Pour autant, l’idée du développement d’un “grand monde turc” n’en est pas moins restée séduisante, y compris pour les Américains et les Européens qui y voyaient un moyen de créer des passerelles économiques entre l’Asie centrale et l’Occident, et surtout de limiter l’influence régionale des deux grandes puissances du monde musulman, l’Iran et l’Arabie saoudite.
Contrats d’armement en cascade
Conscient de l’enjeu stratégique qu’un tel développement pouvait représenter pour la Turquie, Erdogan l’a renforcé depuis une dizaine d’années, de manière concomitante avec la mise en œuvre d’une diplomatie “néo-ottomane” plus agressive et démonstrative. C’est singulièrement ce déploiement de hard power qui a fait basculer l’Asie centrale dans le camp turc. En effet, l’implication de la Turquie dans le conflit syrien avait déjà commencé à l’imposer comme une puissance militaire digne d’intérêt pour les anciennes républiques soviétiques. Mais grâce à sa participation indirecte à la guerre en Ukraine et son soutien logistique à Kiev, Ankara a bénéficié d’une excellente vitrine pour son industrie de défense, dont le drone de pointe Bayraktar TB2 est l’un des fleurons.
“Grâce à sa participation indirecte à la guerre en Ukraine et son soutien logistique à Kiev, Ankara a bénéficié d’une excellente vitrine pour son industrie de défense, dont le drone de pointe Bayraktar TB2 est l’un des fleurons”
Celui-ci avait déjà fait ses preuves lors du conflit entre l’Azerbaïdjan et l’Arménie au Haut-Karabakh à l’automne 2020, assurant clairement à Bakou une supériorité technique sur sa rivale arménienne. En 2021, le Turkménistan, déjà l’un des principaux clients de la Turquie, et le Kirghizistan, en conflit avec son voisin tadjik, ont donc tous les deux signé un contrat d’armement pour doter leur armée du fameux drone, tandis que l’Ouzbékistan signait un accord de coopération en mars dernier.

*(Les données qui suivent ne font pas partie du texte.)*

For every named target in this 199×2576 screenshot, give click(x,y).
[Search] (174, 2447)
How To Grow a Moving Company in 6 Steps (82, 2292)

Deux jours après le début de l’offensive russe en Ukraine, le Kazakhstan et la Turquie envisageaient également une coopération militaire, et début mai, le président kazakh Tokayev réservait sa première visite d’État à Istanbul, notamment pour discuter du développement du “Middle Corridor” reliant la Chine à la Turquie en contournant la Russie, où le Kazakhstan tient une position centrale.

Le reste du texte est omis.